Madelaine has been practicing as a professional dominatrix, primarily online, for 10 years and always found her work liberating and satisfying. "I am as a dominant woman, a woman who is confident and powerful, offering my body as a gift to someone of my own volition," she said.

"Some believe it's unusual but I view it similarly to a nutritionist or an financial advisor providing a service," she remarked.

She embraces being a unique figure in the technology sector. "I know that it's bizarre, it's crazy to think that an individual who was a dominatrix is now a creator of a tech company, but it required someone who has experienced it firsthand to understand the loopholes and the changes that needed to happen," she explained.

She maintained she was not technically inclined and was able to build her company after a lot of late nights, investigation and "consulting experts" who understand tech.

How Does the Technology Work?

Image Angel can be implemented on any online platform where people exchange photos, for instance dating apps, social media and online sites.

When an image is viewed by a user, it is seamlessly tagged with an invisible forensic watermark which is unique to them.

This invisible watermark is embedded into the digital file of the image itself and can withstand screenshots, being edited and being photographed with a secondary device.

It means that if you discover your image has been circulated without your consent, providing the service you posted it on has the system integrated, the sharer's information will be hidden within the image and can be extracted by a forensic expert so legal steps can follow.

To date, one service has implemented her tech and she's in talks with several more.

An Established Method for a New Purpose

"This technology already exists in Hollywood, it is employed in sports broadcasting so this is not brand new technology, it's just a new application and a different framework," said Madelaine.

"And we've tested it, we're partnering with a company that has 30 years experience in developing technology so we are confident that this is solid and what we now need to do is deploy it widely," she added.

She expressed hope she hoped the technology would also act as a preventive measure to would-be intimate image abusers.

Changing the Narrative

An expert from a support service said she had seen directly the panic, distress and self-blame this abuse inflicted on victims.

"If that self-blame is reinforced by a misinformed friend or professional who says 'what did you expect?' that guilt can really be reinforced so it's really important that the support a victim receives is that they have committed no error," she emphasized.

She added it was fantastic that Madelaine was leveraging her ordeal to create solutions, saying: "It is vital to have this comprehensive strategy towards addressing technology-enabled abuse, because no one tool is going to be able to tackle this alone, no one helpline, it needs to be this multi-layered response."

Madelaine Thomas and TV presenter Jess Davies have been victims of experiencing their intimate images distributed non-consensually.
Both women have experienced having their intimate images shared non-consensually.

TV presenter Jess Davies was only fifteen when images of her in her underwear were circulated within her town.
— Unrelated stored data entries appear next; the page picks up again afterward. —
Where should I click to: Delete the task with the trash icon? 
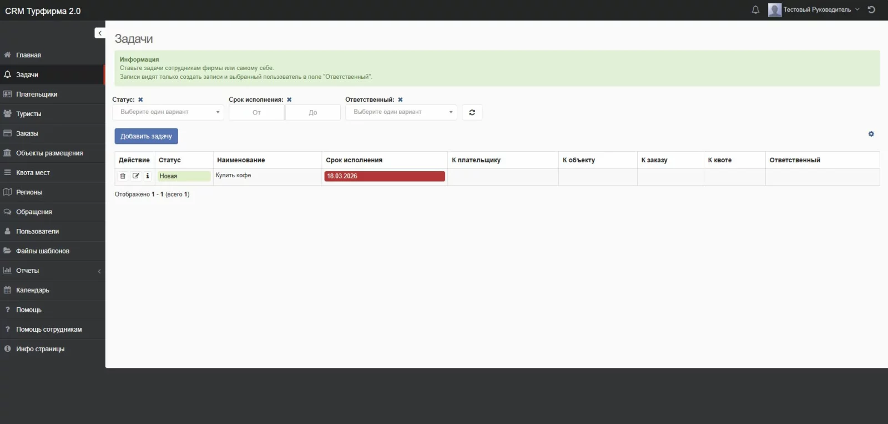click(123, 176)
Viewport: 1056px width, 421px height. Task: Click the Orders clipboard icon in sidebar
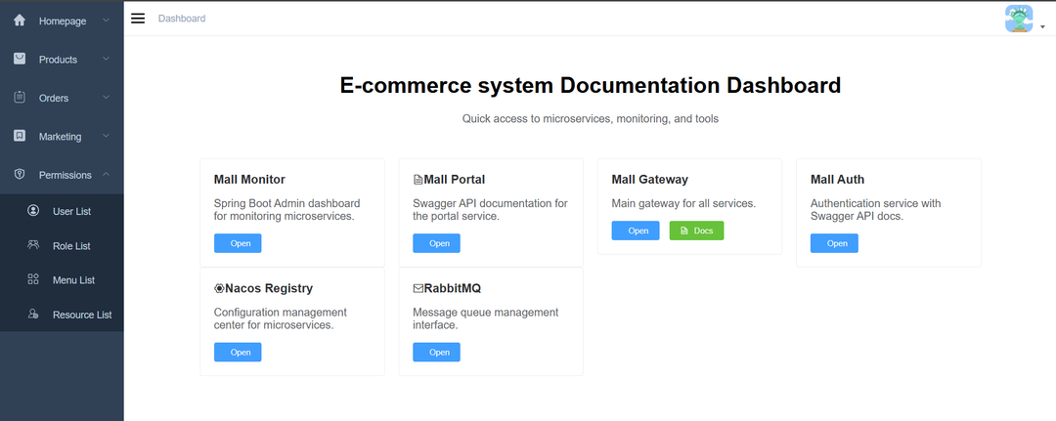(x=20, y=98)
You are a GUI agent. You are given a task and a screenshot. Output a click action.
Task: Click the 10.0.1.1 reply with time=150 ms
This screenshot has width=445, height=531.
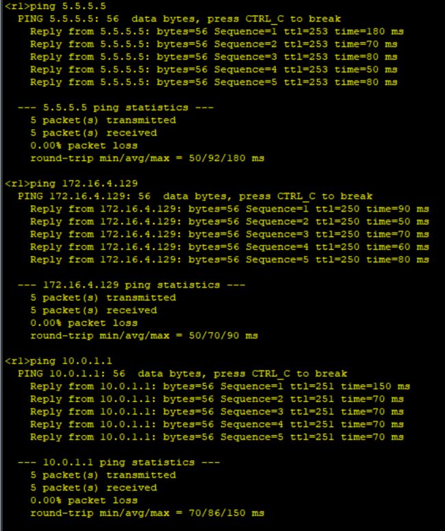(220, 387)
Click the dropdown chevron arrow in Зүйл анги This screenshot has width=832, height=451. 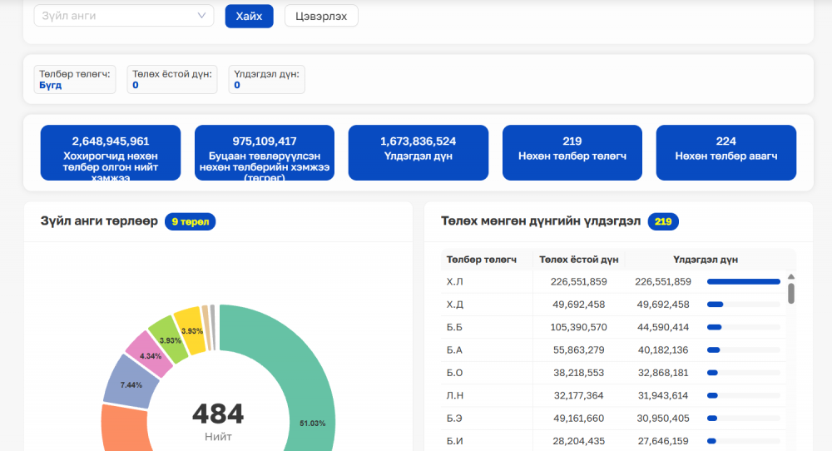[x=201, y=16]
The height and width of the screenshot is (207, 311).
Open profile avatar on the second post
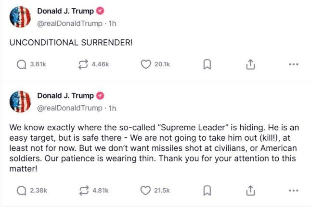pos(20,101)
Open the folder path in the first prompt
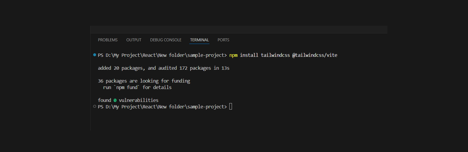Screen dimensions: 468x152 pos(165,55)
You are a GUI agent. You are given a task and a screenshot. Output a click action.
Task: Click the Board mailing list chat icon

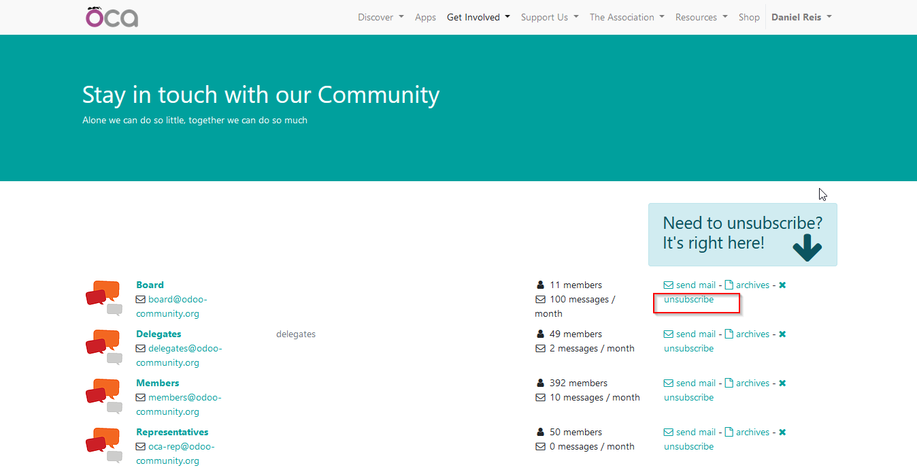[103, 298]
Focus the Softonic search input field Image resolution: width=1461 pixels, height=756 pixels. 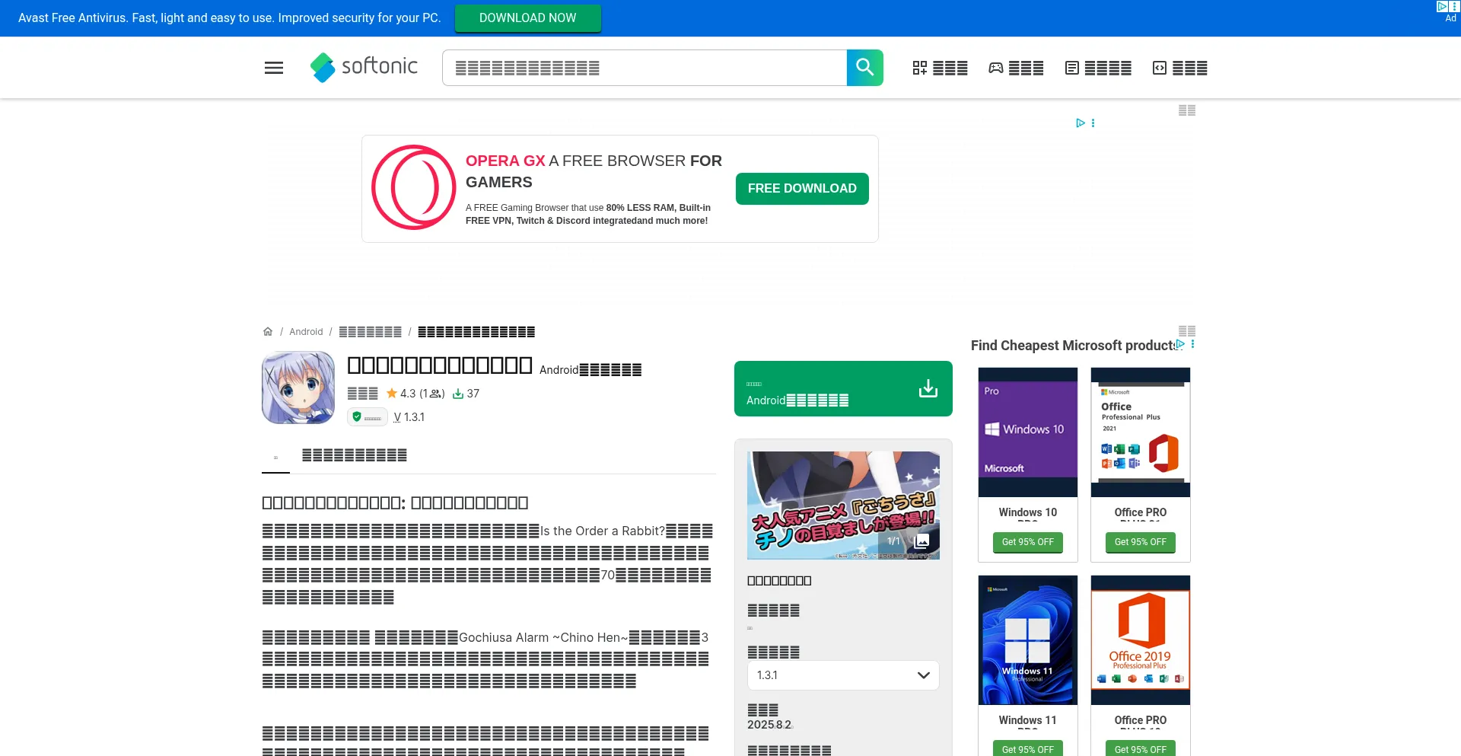(x=644, y=68)
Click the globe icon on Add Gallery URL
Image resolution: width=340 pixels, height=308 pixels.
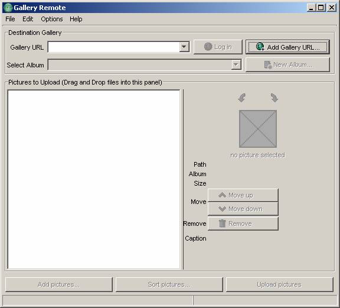click(x=260, y=47)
It was the first of several incidents Jess experienced in her teens and 20s that would later inform her women's rights campaigning.

"It required years, an excessive amount of time for someone to say to me, 'you are not to blame' and 'that shouldn't have happened'," said Jess.

She too is dedicated to removing the stigma of intimate image abuse from the survivors to the offenders. "It isn't a crime to willingly share an photo to someone," said Jess.

"However, it is illegal to distribute that without consent and I think that should always be where the blame is," she affirmed.

Javier Parker
Javier Parker

Lena is a seasoned sports analyst with over a decade of experience in betting markets and statistical modeling.